Today, the state Senate will hear about legislation, sponsored by the California Nurses Association (CNA), that would require California health and safety officials to make hospitals establish workplace violence plans to protect workers from aggressive and violent behavior, according to the Sacramento Business Journal.
The bill would make hospitals put a safety and security improvement plan in place and report violent incidents to the California Division of Occupational Safety & Health, as well as provide educational training to help workers recognize and respond to violent incidents. The legislation would also prevent hospitals from retaliating against workers who seek help from law enforcement.
However, as hospital budgets shrink and reimbursements dwindle, bill opponents say the training requirement is a "significant unfunded mandate," according to the Journal.
But nurses on the front lines of care said their safety is essential. "We can not stand by while nurses, other hospital staff, patients, families and visitors are put in harm's way in hospitals that fail to provide the measures that will protect their staff and the community," CNA Co-President Malinda Markowitz said in an announcement. "It is time for the legislature to act."
The unrelated stabbings that sparked the outcry occurred Sunday morning when police said Romero Carnalla of Los Angeles allegedly bypassed the weapons screening area at Olive View-UCLA Medical Center in Sylmar and stabbed a nurse several times in the torso, leaving her in critical condition, FierceHealthcare previously reported.
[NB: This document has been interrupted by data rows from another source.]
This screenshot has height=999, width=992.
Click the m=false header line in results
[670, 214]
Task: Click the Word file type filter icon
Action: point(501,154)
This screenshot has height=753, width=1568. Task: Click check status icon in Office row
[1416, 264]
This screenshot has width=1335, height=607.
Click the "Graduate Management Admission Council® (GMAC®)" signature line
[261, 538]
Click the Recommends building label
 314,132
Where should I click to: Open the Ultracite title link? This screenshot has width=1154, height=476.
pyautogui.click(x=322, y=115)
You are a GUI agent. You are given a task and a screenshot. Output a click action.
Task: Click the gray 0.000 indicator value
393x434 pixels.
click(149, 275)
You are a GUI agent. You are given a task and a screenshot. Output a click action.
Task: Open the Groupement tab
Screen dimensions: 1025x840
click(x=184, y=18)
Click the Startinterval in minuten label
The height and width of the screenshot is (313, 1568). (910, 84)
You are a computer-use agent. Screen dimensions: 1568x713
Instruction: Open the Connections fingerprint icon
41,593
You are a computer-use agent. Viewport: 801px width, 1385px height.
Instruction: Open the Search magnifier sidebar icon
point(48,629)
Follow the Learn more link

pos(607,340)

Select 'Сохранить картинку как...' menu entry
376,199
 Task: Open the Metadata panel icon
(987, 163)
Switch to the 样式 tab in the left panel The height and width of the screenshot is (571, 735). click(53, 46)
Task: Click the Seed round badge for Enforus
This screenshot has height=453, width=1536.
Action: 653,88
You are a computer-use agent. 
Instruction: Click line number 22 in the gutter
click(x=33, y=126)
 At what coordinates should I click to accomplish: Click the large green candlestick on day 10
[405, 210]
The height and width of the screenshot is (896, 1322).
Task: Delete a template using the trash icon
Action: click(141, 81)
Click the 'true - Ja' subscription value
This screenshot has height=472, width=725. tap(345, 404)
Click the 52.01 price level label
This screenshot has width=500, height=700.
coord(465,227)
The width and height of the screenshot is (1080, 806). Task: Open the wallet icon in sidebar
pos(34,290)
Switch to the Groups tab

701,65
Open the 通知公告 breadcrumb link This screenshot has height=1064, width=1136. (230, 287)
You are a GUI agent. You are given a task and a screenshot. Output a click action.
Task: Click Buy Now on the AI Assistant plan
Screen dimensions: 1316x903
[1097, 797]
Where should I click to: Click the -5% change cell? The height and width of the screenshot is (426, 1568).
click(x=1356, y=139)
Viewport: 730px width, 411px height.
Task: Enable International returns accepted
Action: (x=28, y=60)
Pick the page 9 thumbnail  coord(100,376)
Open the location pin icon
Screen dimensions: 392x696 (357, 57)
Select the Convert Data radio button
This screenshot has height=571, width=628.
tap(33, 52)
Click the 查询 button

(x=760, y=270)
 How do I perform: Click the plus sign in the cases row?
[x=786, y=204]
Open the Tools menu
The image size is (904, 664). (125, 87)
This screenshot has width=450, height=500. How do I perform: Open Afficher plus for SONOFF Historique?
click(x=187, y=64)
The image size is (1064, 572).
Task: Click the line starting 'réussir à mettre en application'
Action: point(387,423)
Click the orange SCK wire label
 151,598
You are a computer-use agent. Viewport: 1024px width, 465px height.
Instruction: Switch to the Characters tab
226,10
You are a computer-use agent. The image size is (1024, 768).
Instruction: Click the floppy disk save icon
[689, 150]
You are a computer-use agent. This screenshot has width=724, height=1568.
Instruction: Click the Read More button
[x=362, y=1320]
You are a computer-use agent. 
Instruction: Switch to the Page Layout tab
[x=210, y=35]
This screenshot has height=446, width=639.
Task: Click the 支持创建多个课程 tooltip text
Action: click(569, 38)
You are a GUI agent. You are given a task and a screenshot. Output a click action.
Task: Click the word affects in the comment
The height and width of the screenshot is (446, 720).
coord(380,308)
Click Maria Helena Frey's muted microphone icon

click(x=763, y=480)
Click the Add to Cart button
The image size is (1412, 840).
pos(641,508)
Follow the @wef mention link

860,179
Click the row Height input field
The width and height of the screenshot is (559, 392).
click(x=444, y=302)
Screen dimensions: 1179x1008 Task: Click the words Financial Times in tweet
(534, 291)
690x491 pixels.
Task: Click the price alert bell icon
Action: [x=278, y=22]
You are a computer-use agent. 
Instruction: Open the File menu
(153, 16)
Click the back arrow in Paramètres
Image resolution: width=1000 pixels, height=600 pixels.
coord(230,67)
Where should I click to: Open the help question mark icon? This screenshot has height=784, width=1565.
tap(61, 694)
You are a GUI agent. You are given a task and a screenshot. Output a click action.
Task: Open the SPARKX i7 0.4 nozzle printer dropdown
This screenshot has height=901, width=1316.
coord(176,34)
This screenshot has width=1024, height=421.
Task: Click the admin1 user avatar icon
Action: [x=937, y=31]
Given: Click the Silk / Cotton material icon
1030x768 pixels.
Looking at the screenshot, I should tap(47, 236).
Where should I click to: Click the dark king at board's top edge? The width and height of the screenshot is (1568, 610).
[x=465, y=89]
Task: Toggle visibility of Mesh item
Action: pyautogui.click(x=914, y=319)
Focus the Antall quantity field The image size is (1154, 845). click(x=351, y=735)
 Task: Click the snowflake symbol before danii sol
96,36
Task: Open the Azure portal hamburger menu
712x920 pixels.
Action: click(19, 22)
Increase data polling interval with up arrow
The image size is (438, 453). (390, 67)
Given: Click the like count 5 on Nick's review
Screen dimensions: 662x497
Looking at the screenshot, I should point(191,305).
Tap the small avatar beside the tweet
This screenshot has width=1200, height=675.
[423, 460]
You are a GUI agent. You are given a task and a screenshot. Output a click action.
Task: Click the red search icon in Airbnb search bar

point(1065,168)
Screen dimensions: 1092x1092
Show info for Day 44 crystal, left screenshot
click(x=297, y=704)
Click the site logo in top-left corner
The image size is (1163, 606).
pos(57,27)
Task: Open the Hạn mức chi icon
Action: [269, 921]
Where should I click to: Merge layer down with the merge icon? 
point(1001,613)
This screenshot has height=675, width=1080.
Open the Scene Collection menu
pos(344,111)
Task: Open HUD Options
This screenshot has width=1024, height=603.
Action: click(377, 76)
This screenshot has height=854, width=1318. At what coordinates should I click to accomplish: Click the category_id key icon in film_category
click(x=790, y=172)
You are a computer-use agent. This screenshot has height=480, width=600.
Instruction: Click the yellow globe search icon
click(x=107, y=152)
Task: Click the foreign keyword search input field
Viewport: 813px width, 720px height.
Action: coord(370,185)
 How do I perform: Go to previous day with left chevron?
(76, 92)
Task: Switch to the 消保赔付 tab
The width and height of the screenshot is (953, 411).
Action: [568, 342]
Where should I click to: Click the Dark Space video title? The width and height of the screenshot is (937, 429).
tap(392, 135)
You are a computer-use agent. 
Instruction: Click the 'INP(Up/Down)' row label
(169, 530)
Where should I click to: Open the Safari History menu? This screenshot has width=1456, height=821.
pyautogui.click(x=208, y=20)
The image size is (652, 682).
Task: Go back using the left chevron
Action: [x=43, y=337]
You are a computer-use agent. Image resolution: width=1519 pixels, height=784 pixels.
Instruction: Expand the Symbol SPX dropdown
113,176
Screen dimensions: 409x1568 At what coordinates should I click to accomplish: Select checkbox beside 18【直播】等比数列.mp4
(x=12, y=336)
Later that day, another man, Thomas Fredette of Santee, walked into Harbor-UCLA Medical Center in Torrance, grabbed a nurse and stabbed her in the ear with a pencil. The nurse was treated for non-life threatening injuries.
Hospital violence is on the rise. In February, two nurses in New York were injured in violent attacks and last year Minnesota hospitals implemented new safety protocols in response to threats to healthcare workers.
Nurses often feel unprepared to recognize warning signs that patients may become violent, FierceHealthcare previously reported. "You need to be able to recognize when things are starting to escalate," Emergency Nurses Association President Deena Brecher, R.N told Nurse.com earlier this month. "We know our behaviors can help escalate a situation, not intentionally."